Exercise details:
Copy out every one of the items below word for word, leaving the pictures out.

Information provided:
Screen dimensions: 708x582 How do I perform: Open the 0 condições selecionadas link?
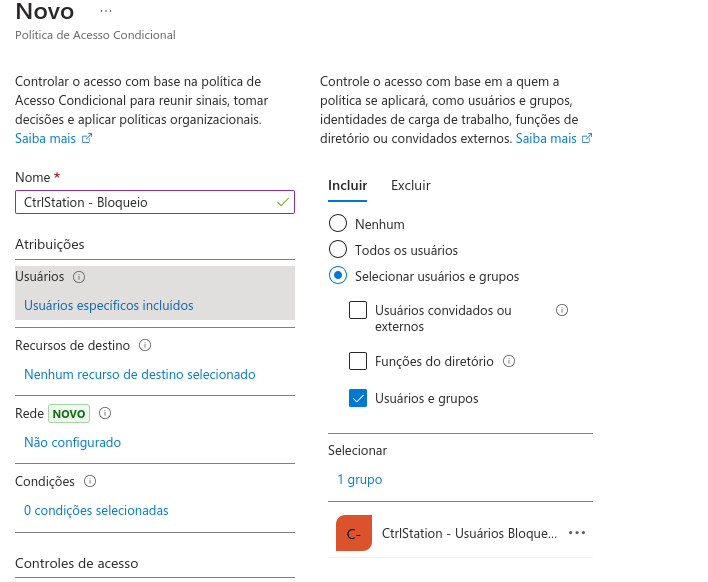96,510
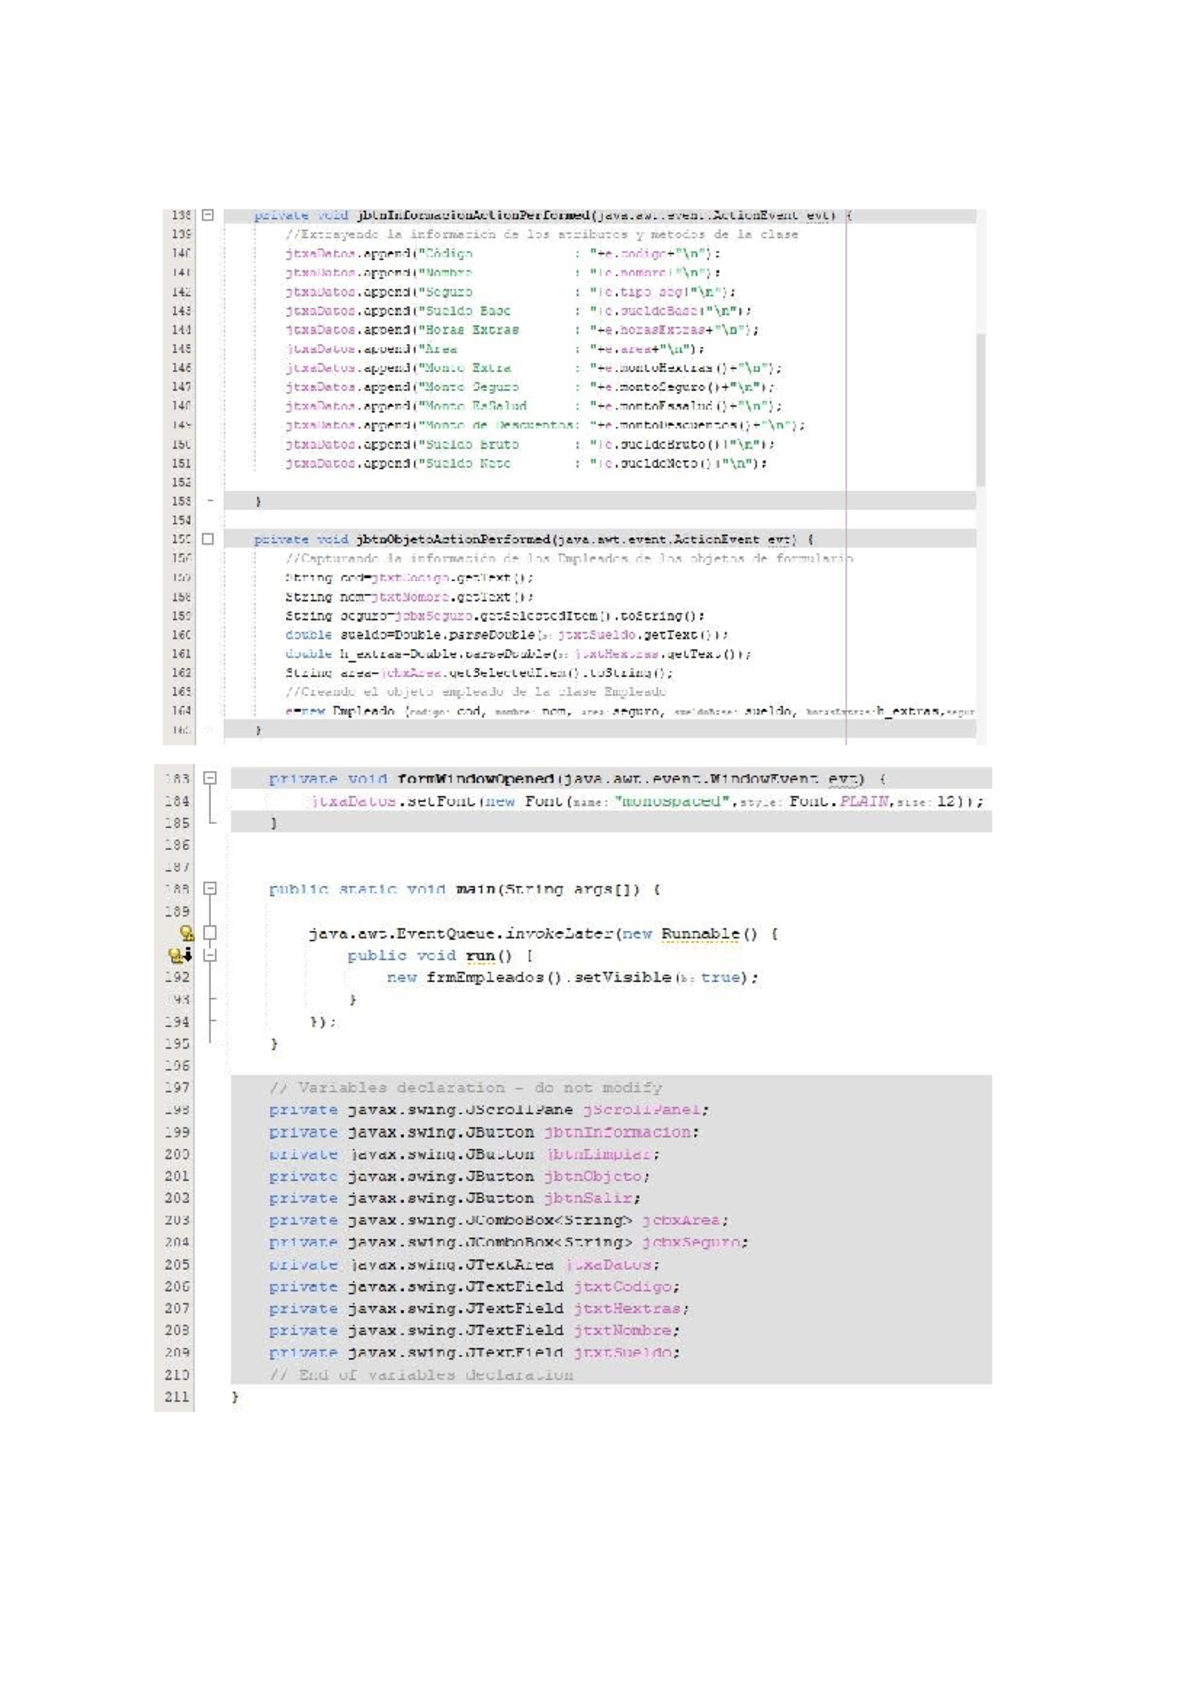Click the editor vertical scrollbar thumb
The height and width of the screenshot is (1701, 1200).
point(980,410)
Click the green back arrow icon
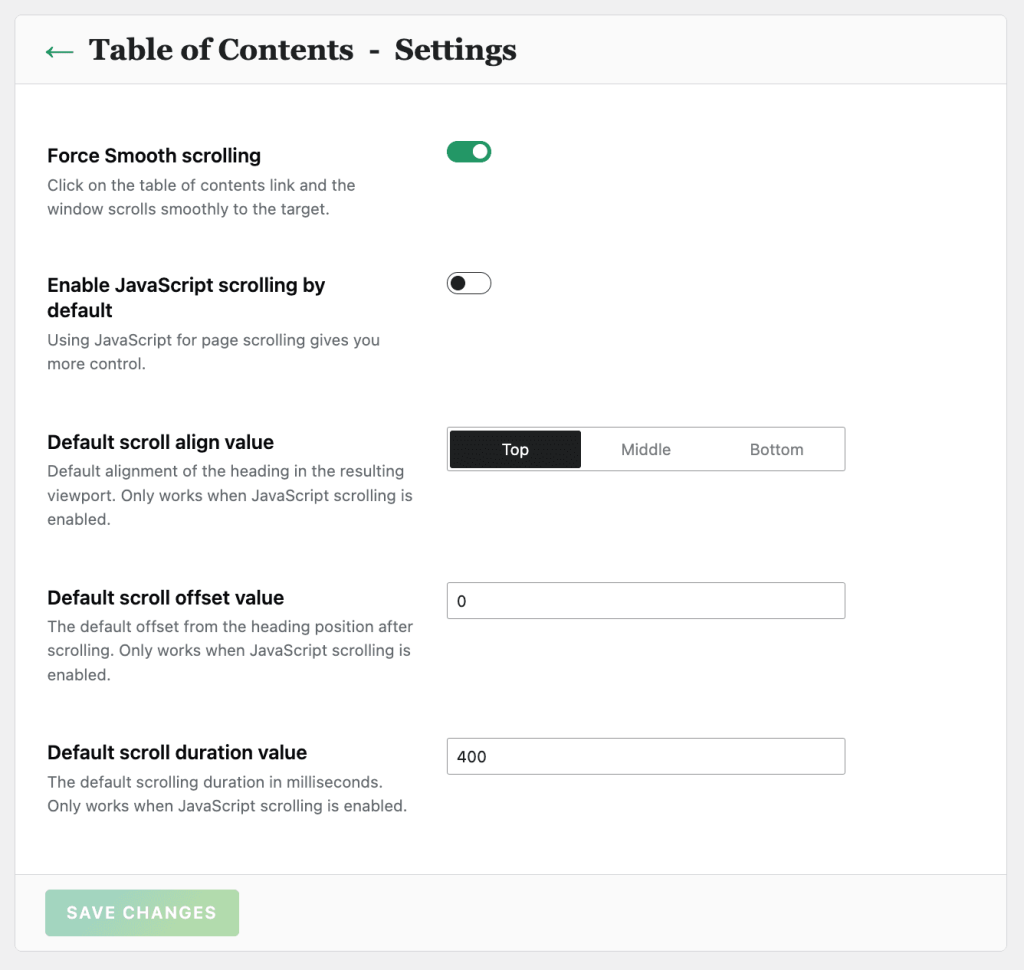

Full solution:
Screen dimensions: 708x582 How do I perform: Open the 0 condições selecionadas link?
96,510
Click the editor vertical scrollbar thumb
The height and width of the screenshot is (1701, 1200).
point(980,410)
Click the green back arrow icon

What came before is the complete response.